Telekom Electronic Beats

Mika Vainio and Actress Talk About Eradicating Techno

On the scale of things, Actress and Mika Vainio are obscure artists—but in the field of avant garde compositions and electronics, both are significant figures with big enough profiles to headline a festival. Actress (AKA Darren Cunningham) capped off a series of critically-acclaimed albums and a growing catalog of releases on his Werk Discs label with a stellar forthcoming contribution to the long-running DJ-Kicks series, while Vainio carved his name into the canon of innovative electronics with his work in the Pan Sonic duo and under aliases like Ø. In late March, their consecutive individual sets closed out The Long Now, the 30-hour marathon finale to MaerzMusik, a 10-day event that mostly featured contemporary classical composers. Before Vainio took the stage, Actress requested to speak with him backstage, because Vainio has influenced Cunningham since his early rave days. Daniel Gottlieb was there to witness what happened when two of experimental electronic music’s most revered talents met.

ACTRESS: When I started to go raves, I always saw Pan Sonic on posters, so that name has always been a part of my musical journey. I thought it was a really cool name for a band, but I wasn’t necessarily sure what you did. It was always stuck out to me like an object, which is how I see music a lot of the time: moving objects around and building sound-objects; shifting and replacing them. It was almost like the name was informing the music being made. At the same time, I was always unsure whether you were techno or an extreme other. Does Pan Sonic make techno?

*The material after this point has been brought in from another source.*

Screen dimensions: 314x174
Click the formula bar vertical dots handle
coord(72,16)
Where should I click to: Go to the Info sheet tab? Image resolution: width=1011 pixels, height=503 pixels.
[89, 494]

MIKA VAINIO: Techno was an important influence when I started making music. In the ’80s, I occasionally played in different bands, but I only started to play music daily at the end of the decade. Acid house and techno were new and really important at the time, culturally as well as for Pan Sonic and my solo stuff. But I must say, I don’t listen to much techno anymore, so I don’t know what’s going on.

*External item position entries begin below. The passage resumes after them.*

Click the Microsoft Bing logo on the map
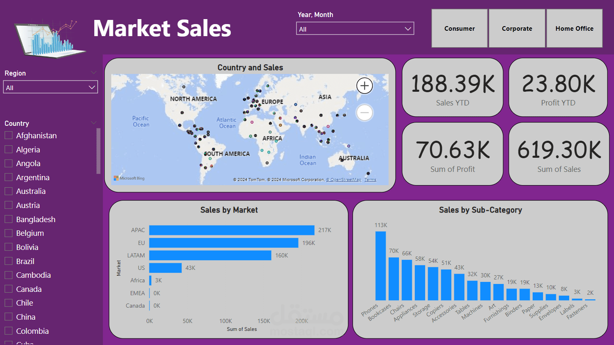Viewport: 614px width, 345px height. 128,178
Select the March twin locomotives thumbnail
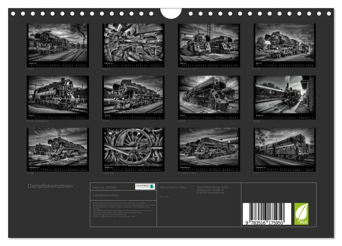The image size is (342, 246). coord(209,45)
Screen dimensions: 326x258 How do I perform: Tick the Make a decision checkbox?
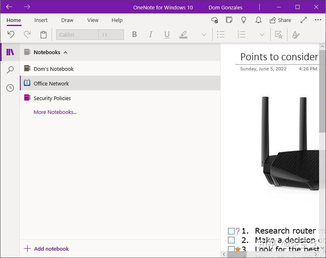[230, 240]
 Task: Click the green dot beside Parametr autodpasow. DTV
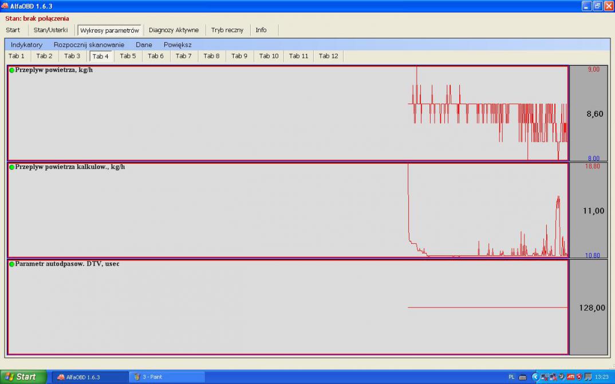(12, 264)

A: Was there an aspect of techno that irritated you or frustrated you at any point?

MV: Techno becomes irritating when it’s not working. There’s a lot of techno stuff that somehow, mysteriously, doesn’t catch the groove, and it becomes tedious because it never falls into place. Techno is a curious thing. Small details make a track work. Somehow techno lost its spark for me, but I’m sure there’s good and interesting stuff coming out.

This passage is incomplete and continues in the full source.